Et puis il y a le ton employé. D'abord les
love-story ne sont jamais mièvres chez ce réalisateur, du début où l'on assiste à un concours de boisson entre deux des protagonistes principaux, qui se terminera dans les caniveaux. Puis pour entretenir son amie enceinte, le type va s'engager dans un groupe de gardes du corps bidon (on aura affaire à une magnifique scène de mythomanie de la part du responsable du groupe), et devra porter une arme elle aussi bidon, car on lui refuse d'en porter une vraie. Ce décalage humoristique est propre à Tsui Hark et ne vient jamais perturber l'histoire, mais au contraire lui permet d'alterner burlesque (léger) et sérieux. Ensuite, il y a la manière dont cette amitié se crée. On ne peut pas dire qu'il y a une recherche psychologique "intérieure" des personnages chez le metteur en scène : elle est toujours "extérieure", mise en oeuvre. Ainsi, la petite scène où les deux hommes se retrouvent pour la première fois dans une boutique de souvenirs et de fausses armes (avec la fameuse boite à musique), si elle n'avait pas fonctionné, aurait pu donner un tout autre visage au film. Selon moi, ce n'est pas d'abord la virtuosité de la caméra qui rend ce film si fascinant et attachant, mais le passage de scènes toutes bêtes et remplies d'émotion (par exemple, la séquence où cette amitié forte se crée), à d'autres d'une toute autre ampleur visuelle.
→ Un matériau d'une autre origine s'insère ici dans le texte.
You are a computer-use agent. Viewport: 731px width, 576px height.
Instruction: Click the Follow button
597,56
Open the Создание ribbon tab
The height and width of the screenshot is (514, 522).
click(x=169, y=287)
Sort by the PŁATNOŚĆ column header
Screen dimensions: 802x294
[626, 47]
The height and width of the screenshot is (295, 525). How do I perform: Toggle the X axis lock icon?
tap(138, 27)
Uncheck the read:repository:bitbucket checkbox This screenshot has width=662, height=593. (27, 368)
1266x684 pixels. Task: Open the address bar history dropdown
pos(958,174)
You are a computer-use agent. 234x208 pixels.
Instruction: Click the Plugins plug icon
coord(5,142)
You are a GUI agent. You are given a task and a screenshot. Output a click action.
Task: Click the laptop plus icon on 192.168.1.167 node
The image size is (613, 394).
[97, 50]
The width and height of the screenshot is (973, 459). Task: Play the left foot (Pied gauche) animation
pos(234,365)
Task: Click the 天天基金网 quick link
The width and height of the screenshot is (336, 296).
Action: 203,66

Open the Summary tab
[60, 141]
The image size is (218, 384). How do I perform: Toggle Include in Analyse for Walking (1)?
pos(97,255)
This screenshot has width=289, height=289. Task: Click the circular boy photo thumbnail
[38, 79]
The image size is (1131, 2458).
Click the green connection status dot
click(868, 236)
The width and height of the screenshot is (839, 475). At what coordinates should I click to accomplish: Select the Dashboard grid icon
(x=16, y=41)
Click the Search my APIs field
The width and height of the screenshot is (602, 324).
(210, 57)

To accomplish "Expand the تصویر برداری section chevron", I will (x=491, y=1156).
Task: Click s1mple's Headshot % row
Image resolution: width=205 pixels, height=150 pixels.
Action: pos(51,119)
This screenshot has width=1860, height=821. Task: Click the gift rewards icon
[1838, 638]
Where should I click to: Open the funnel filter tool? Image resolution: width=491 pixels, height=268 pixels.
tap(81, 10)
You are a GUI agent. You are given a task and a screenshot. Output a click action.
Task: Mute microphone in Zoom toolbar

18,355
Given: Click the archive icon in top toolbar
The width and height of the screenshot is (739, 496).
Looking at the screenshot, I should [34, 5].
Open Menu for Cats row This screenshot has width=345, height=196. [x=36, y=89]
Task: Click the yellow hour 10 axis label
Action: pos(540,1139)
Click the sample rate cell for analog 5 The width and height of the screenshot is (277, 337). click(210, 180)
Très difficile de résumer la mise en scène du film. Une expression me vient à l'esprit,
énergie cinétique, car c'est toujours en mouvement, si bien que le pic émotionnel des personnages se traduit par un regard, un sourire, une action, remplaçant de longues lignes de dialogues, loin d'être absents mais font partie intégrante de l'action. L'intensité de ces moments-là est parfaitement soutenue par la BO, originale et très bien placée dans le récit. Puis enfin, Tsui Hark a une grande maîtrise de l'espace. Je pense notamment à l'assaut du groupe mercenaire brésilien dans la banque et le déplacement du mercenaire renégat dans l'immeuble. Que ce soit au niveau du montage ou des angles de vue utilisés c'est extrêmement réussis et inventifs : on a l'impression qu'entre l'oeil et l'action, aucun obstacle ne vient se placer entre les deux. Pour un budget assez modeste, surtout en comparaison avec les superproductions américaines (le seul bémol pour moi est peut-être le feu dans l'immeuble : ça se voit que c'est un plan truqué), c'est vraiment impressionnant. Puis il y a des clins d'oeil au cinéma de Johnnie To (le script de base et la musique décalée) et à celui de John Woo comme les colombes, le pointage simultané des pistolets sur le front, ou encore le coup du bébé en pleine action, mais revus à travers le style du réalisateur (par exemple : "mon arme ne parle pas, elle tue"). Au niveau du casting, on a du beau monde. Je retiens particulièrement les deux couples (j'en suis tombé totalement sous le charme), le responsable des mercenaires bidons (Anthony Wong), et l'acteur qui joue le brésilien.